I am intrigued by many of the assumptions that underlie your comments. The first assumption, of course, is that the 1960s and the 2020s are analogous enough to justify an opinion piece comparing the two decades. Another assumption is that your vision of “advancement” is shared by those who you would consider, and would consider themselves, “good guys.” Presumably, you believe that those who disagree with you, such as the targets of your name-calling, do not want “advancement” and are not “good guys.” I suspect that they may not agree, particularly those “men in legislatures” in Charleston WV. I know of no legislators who believe that they are “ignoring the Constitution” and I have not talked to even one that wishes to “abolish the teaching of history.”

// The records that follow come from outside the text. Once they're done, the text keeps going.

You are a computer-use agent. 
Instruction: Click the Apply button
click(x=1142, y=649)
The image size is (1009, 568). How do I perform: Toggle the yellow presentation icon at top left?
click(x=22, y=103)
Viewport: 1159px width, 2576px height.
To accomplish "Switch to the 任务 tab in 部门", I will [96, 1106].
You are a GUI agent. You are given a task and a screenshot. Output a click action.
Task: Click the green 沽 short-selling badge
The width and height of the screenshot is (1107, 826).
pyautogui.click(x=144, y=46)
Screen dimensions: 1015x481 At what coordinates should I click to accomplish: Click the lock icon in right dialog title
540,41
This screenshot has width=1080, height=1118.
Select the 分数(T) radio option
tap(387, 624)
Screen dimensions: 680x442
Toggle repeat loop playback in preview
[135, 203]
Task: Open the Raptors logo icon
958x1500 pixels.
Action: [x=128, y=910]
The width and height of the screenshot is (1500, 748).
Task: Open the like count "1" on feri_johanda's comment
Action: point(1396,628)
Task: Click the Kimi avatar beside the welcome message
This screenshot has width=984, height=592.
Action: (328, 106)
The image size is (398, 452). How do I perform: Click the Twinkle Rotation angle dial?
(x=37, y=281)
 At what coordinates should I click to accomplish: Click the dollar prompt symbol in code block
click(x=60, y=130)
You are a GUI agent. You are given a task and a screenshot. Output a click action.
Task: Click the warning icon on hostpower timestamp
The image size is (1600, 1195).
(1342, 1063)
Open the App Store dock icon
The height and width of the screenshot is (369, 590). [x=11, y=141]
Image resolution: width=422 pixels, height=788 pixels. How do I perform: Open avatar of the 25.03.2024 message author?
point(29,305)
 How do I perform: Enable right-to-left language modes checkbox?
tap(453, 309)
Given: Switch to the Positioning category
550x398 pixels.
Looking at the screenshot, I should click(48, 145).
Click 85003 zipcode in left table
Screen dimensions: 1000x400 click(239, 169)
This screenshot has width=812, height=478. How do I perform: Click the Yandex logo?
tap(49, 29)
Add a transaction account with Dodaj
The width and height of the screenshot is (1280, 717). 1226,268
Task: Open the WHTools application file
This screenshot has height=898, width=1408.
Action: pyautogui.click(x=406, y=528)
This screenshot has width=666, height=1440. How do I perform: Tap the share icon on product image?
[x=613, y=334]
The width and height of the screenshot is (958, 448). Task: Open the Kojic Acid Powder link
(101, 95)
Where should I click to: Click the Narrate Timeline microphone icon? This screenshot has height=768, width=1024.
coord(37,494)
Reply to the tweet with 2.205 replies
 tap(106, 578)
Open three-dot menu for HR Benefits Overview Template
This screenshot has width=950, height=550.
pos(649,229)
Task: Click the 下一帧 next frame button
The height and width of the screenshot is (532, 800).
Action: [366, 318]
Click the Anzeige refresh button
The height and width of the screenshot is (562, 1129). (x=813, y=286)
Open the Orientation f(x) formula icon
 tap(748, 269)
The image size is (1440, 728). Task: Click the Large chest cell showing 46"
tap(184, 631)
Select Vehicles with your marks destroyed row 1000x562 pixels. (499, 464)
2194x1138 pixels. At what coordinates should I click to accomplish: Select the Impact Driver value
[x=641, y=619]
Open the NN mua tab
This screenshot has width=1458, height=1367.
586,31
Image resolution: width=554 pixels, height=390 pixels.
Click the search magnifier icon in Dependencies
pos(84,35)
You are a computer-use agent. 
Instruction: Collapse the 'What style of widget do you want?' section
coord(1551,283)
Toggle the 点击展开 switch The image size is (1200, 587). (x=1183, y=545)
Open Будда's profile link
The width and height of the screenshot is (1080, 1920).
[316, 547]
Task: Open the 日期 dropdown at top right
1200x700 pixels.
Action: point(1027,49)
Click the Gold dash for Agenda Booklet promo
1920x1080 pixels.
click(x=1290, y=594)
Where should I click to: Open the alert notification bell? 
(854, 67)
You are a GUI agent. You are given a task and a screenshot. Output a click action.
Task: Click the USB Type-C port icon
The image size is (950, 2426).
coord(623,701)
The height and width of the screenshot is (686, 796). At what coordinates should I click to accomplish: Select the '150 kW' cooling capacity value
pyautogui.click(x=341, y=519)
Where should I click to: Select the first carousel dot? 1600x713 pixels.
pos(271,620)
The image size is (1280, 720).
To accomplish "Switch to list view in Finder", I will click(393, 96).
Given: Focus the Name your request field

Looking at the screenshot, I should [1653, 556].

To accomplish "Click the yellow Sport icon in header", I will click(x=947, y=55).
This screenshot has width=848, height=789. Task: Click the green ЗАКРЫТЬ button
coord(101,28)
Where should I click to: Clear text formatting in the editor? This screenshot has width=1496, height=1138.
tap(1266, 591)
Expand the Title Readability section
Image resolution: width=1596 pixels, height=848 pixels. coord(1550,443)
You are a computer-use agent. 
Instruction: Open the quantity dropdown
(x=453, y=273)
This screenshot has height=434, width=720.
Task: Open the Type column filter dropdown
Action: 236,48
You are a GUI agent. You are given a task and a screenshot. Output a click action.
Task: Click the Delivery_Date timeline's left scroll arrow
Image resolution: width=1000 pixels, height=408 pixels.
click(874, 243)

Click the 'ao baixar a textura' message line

Perhaps the differences between your opinion and those you berate are the assumptions that each makes. Since history books can only be so big and school assignments can only be so long, perhaps the history debate is about how much of each idea and event to include. If one assumes that abortion is murder and that murder is an evil thing, which is the cornerstone of the pro-life movement, then those who oppose abortion will not relent, though legions of judges, politicians, and activists shout, scream, cry, and fight for a thousand years. If one is pro-choice, he or she must either deny that abortion is murder, which becomes harder by the day as medicine advances, or like Bill Maher, admit that abortion is murder and that they are OK with that.

You note that your opponents push the “moral standards of a ruling party of conservative white nationalists.” Is your assumption that pushing a particular morality is a bad thing? Doesn’t everyone push some moral standard, as our standards are reflected in our every thought, word, and action? Our moral standards are the glasses through which we see the world – our weltanschauung (world view). Muslims may push the Quran and the Hadiths, Hindus may push the Vedas and Bhagavad Gita, and Buddhists may push the Tipitaka and the Sutras. Secularists may push the Humanist Manifesto, Das Kapital, and the Communist Manifesto. “Victim” groups may push the worldview illustrated by Derrida and Foucault, with a dash of Nietzsche thrown in.

The beauty of a representative democracy, a republic, which is what we have, is that each citizen can push his or her own moral standard. The question has never been whether to follow a moral standard, as it is impossible to make any laws without moral standards, but rather which standard or combination of standards to use. The society that results is an expression of the chosen moral standards and the virtue or vice of its members. Most societies have followed the moral standards of a majority of their members. I invite you to read the original religious works mentioned above and look at societies following Muslim, Hindu, Buddhist, secular, and other moral standards. Which of those would you prefer to live in?

If you would suffer me one last comment, you may not wish to characterize those with whom you disagree as those who would never “think to board a bus to right a wrong.” Many of your rhetorical targets have been outnumbered and had their teeth, limbs, bodies, and minds “rearranged” by bullets, bombs, and bayonets while they were trying to right some of the greatest wrongs in history.  I trust that you did not intend to deny their sacrifice.

Perhaps knowing the assumptions behind one’s conclusions is the best way to have a fruitful conversation, one that generates more light than heat.

Thank you for your provocative opinion piece. Thank you also for your assistance in the “In their own words” project.

Mark

Summary

Mr. Cain and I seem to represent different ends of the political spectrum. We clearly disagree, but I hope that we can do so without venom or vice. More fundamental than politics, which lasts for a lifetime, is religion, which impacts forever. We must never sacrifice eternity to find fame, money, or power in our earthly sojourn.

As a Christian, I must disagree with Mr. Cain’s thesis, that the good guys don’t always win. There is only one Good Guy, and at the cross…He won.